Merck Manual

Please confirm that you are a health care professional

honeypot link

Iron Deficiency Anemia

(Anemia of Chronic Blood Loss; Chlorosis)

By

Gloria F. Gerber

, MD, Johns Hopkins School of Medicine, Division of Hematology

Reviewed/Revised Jun 2023
View PATIENT EDUCATION
Topic Resources

Iron deficiency is the most common cause of anemia and usually results from blood loss; malabsorption, such as occurs in celiac disease, is a much less common cause. Symptoms are usually nonspecific. Red blood cells tend to be microcytic and hypochromic, and iron stores are low, as shown by low serum ferritin and low serum iron levels with high serum total iron-binding capacity. Once the diagnosis is made, occult blood loss should be suspected until proven otherwise. Treatment involves iron replacement and treatment of the cause of blood loss.

Pathophysiology of Iron Deficiency Anemia

Iron is distributed in active metabolic and storage pools. Total body iron is about 3.5 g in healthy men and 2.5 g in women; the difference relates to women's smaller body size and dearth of stored iron because of iron loss due to menses. The distribution of body iron is

  • Hemoglobin: 2 g (men), 1.5 g (women)

  • Ferritin: 1 g (men), 0.6 g (women)

  • Hemosiderin: 300 mg

  • Myoglobin: 200 mg

  • Tissue enzymes (heme and nonheme): 150 mg

  • Transport-iron compartment: 3 mg

Iron absorption

Iron is absorbed in the duodenum and upper jejunum. Iron absorption is determined by its source and by what other substances are ingested with it. Iron absorption is best when food contains heme iron (meat). Dietary nonheme iron is usually in the ferric state (+3) and must be reduced to the ferrous state (+2) and released from food binders by gastric secretions. Nonheme iron absorption is reduced by other food items (eg, milk products, vegetable fiber phytates and polyphenols; tea tannates, including phosphoproteins; bran) and certain antibiotics (eg, tetracycline). Ascorbic acid is the only common food element known to increase nonheme iron absorption.

The average American diet, which contains 6 mg of elemental iron/1000 kcal of food, is adequate for iron homeostasis. Of about 15 mg/day of dietary iron, adults absorb only 1 mg, which is the approximate amount lost daily by cell desquamation from the skin and intestine. In iron depletion, absorption increases due to the suppression of hepcidin, a key regulator of iron metabolism; however, absorption rarely increases to > 6 mg/day unless supplemental iron is added (1 Pathophysiology reference Iron deficiency is the most common cause of anemia and usually results from blood loss; malabsorption, such as occurs in celiac disease, is a much less common cause. Symptoms are usually nonspecific... read more Pathophysiology reference ).
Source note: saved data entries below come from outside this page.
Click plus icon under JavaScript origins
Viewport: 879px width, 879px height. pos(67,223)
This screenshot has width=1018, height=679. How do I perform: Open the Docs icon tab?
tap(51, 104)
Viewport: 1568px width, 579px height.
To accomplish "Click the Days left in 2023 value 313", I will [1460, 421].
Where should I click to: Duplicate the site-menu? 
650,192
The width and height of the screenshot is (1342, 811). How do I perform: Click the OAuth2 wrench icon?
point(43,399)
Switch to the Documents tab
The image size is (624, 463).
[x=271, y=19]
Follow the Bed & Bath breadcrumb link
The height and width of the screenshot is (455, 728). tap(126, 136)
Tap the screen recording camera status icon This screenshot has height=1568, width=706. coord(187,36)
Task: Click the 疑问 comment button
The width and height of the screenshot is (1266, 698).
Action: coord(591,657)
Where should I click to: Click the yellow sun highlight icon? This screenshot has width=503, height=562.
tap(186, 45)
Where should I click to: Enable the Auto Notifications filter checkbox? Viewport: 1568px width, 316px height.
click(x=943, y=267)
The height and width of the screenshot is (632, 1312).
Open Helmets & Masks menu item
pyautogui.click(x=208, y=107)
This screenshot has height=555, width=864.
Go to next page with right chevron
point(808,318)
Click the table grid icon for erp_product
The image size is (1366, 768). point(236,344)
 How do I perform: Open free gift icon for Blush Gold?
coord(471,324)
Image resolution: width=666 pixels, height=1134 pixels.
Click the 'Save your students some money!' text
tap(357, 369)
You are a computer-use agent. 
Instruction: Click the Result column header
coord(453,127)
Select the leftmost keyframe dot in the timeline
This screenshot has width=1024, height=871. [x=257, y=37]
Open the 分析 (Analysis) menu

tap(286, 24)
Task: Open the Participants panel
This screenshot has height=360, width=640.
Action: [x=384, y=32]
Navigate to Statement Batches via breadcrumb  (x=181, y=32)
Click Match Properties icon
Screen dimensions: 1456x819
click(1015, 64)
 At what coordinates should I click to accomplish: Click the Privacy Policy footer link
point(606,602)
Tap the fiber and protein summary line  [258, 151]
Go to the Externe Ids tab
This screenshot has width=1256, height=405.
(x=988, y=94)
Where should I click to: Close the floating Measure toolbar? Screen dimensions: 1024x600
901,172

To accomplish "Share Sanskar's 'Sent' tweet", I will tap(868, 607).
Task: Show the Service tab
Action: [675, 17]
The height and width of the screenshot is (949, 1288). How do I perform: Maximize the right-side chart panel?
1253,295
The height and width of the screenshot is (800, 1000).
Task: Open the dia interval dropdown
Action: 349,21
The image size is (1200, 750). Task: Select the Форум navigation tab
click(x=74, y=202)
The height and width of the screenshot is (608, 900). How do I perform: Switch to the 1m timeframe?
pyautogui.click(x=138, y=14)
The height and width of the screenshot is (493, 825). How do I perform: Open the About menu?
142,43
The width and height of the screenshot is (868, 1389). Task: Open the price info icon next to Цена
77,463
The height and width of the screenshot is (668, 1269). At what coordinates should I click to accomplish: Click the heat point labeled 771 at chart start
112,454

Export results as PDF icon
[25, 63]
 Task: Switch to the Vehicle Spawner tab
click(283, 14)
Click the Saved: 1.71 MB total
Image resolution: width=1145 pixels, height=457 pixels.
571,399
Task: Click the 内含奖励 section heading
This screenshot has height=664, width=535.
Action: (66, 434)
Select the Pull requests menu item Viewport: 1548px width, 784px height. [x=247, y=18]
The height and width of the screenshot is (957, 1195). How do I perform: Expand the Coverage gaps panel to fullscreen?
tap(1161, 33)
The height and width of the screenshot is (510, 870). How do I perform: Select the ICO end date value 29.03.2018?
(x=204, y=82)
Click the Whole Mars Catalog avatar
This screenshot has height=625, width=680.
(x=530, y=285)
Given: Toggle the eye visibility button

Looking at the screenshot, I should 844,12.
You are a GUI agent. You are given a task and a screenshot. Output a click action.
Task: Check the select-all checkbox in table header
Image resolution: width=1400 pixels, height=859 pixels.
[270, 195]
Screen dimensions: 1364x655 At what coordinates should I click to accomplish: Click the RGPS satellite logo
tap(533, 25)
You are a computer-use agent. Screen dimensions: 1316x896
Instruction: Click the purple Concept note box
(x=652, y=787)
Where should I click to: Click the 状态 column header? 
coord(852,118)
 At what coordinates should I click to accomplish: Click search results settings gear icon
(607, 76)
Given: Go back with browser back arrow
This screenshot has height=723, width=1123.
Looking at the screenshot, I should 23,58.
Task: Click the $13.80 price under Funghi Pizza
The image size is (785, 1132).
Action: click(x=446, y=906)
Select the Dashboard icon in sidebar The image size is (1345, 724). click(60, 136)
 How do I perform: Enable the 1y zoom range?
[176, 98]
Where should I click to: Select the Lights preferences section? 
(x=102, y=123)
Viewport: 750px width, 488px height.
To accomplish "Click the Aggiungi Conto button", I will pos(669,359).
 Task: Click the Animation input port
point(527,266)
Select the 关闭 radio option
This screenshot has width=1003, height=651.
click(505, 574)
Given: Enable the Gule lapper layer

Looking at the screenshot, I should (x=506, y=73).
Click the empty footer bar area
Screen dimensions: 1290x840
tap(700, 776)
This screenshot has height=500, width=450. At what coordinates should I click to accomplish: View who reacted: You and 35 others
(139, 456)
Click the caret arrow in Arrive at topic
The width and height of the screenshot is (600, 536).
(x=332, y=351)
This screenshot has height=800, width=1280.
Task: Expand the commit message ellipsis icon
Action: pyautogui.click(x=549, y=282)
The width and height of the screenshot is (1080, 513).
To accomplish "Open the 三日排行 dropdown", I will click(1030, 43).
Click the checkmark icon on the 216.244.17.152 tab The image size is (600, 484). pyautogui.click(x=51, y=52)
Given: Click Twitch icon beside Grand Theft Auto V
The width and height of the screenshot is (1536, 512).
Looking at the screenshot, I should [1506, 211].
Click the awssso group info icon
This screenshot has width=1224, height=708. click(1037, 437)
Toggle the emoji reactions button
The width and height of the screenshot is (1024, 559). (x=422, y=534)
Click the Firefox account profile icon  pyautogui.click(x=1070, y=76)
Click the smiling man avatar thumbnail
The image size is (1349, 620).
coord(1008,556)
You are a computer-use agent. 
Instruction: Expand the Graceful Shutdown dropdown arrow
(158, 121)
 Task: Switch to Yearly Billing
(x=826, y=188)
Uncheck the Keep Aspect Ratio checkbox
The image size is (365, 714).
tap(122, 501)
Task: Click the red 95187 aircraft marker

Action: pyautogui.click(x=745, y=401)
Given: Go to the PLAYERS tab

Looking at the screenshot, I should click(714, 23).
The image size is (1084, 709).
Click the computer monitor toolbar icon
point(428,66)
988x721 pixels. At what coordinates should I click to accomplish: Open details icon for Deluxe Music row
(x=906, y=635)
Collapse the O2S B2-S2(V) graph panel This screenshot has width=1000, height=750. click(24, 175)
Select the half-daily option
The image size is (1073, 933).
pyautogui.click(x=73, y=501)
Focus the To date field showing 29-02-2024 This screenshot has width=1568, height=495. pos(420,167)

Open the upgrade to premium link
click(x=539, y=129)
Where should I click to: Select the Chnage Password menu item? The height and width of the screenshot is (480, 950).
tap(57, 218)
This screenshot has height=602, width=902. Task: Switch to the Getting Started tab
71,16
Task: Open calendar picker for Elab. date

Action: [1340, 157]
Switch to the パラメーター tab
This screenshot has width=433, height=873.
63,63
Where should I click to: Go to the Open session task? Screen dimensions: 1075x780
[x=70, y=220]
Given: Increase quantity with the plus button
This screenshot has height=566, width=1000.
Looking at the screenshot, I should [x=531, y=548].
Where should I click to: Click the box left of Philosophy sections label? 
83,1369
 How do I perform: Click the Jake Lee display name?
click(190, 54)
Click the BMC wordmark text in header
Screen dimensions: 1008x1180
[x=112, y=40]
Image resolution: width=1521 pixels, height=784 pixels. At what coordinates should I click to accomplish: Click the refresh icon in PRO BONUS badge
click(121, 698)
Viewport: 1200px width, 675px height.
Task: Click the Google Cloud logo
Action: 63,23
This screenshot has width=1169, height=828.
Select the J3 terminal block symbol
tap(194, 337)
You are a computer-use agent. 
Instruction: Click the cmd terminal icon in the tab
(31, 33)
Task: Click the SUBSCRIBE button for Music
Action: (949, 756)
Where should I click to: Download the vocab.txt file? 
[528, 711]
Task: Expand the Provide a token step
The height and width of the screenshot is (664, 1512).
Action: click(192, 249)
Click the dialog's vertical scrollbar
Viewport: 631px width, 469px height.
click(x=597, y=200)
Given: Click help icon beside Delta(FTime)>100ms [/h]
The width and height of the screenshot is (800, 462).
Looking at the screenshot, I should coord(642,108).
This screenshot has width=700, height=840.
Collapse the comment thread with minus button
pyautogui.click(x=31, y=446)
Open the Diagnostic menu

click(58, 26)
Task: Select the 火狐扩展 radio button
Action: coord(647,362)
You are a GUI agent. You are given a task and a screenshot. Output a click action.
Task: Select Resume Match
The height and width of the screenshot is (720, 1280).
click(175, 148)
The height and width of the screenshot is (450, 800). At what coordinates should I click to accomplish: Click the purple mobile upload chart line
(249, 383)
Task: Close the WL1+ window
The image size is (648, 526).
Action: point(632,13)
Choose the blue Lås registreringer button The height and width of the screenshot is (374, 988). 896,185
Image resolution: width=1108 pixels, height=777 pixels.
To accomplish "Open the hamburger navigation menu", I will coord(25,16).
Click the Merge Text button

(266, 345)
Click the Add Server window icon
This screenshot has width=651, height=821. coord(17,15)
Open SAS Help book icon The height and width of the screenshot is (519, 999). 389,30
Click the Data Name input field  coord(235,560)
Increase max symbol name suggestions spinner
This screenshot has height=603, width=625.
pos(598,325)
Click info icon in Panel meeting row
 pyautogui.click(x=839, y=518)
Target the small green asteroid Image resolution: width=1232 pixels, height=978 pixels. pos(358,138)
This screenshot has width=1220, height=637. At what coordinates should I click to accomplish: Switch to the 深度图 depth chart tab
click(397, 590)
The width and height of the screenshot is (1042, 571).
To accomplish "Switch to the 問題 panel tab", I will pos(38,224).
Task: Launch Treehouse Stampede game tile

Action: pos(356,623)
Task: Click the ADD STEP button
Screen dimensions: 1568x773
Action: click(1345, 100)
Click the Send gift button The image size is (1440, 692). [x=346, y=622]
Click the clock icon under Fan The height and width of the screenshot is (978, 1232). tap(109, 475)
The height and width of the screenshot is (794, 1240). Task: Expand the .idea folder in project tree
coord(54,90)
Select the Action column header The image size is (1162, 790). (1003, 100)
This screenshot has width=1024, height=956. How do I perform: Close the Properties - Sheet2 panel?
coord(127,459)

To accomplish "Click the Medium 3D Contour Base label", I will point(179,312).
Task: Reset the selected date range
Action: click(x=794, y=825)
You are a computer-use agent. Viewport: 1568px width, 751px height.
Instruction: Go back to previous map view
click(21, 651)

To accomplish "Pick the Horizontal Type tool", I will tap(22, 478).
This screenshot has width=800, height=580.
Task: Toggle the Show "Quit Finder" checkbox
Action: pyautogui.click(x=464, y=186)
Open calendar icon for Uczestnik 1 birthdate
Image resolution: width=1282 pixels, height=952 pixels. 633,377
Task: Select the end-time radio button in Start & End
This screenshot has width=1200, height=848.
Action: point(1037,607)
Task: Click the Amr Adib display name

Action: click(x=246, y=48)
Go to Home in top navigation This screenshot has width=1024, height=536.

Children have a greater need for iron and appear to absorb more to meet this need.

Iron transport and usage

Iron from intestinal mucosal cells is transferred to transferrin, an iron-transport protein synthesized in the liver; transferrin can transport iron from cells (intestinal, macrophages) to specific receptors on erythroblasts, placental cells, and liver cells. For heme synthesis, transferrin transports iron to the erythroblast mitochondria, which insert the iron into protoporphyrin IX for it to become heme. Transferrin (plasma half-life, 8 days) is extruded for reutilization. Synthesis of transferrin increases with iron deficiency but decreases with any type of chronic disease.

Iron storage and recycling

Iron not used for erythropoiesis is transferred by transferrin to the storage pool; iron is stored in 2 forms:

  • Ferritin

  • Hemosiderin

The most important storage form is ferritin (a heterogeneous group of proteins surrounding an iron core), which is a soluble and active storage fraction located in the liver (in hepatocytes), bone marrow, and spleen (in macrophages); in red blood cells (RBCs); and in serum. Iron stored in ferritin is readily available for any body requirement. Circulating (serum) ferritin level parallels the size of the body stores (1 ng/mL = 8 mg of iron in the storage pool).

The second storage pool of iron is in hemosiderin, which is relatively insoluble and is stored primarily in the liver (in Kupffer cells) and in the bone marrow (in macrophages).

Because iron absorption is so limited, the body recycles and conserves iron. Transferrin binds and recycles available iron from aging RBCs undergoing phagocytosis by mononuclear phagocytes. This mechanism provides approximately 90 to 95% of the daily iron needed .

Iron deficiency

Iron deficiency Iron Deficiency Iron (Fe) is a component of hemoglobin, myoglobin, and many enzymes in the body. Heme iron is contained mainly in animal products. It is absorbed much better than nonheme iron (eg, in plants... read more develops in stages. In the first stage, iron requirement exceeds intake, causing progressive depletion of bone marrow iron stores. As stores decrease, absorption of dietary iron increases in compensation. During later stages, deficiency impairs RBC synthesis, ultimately causing anemia.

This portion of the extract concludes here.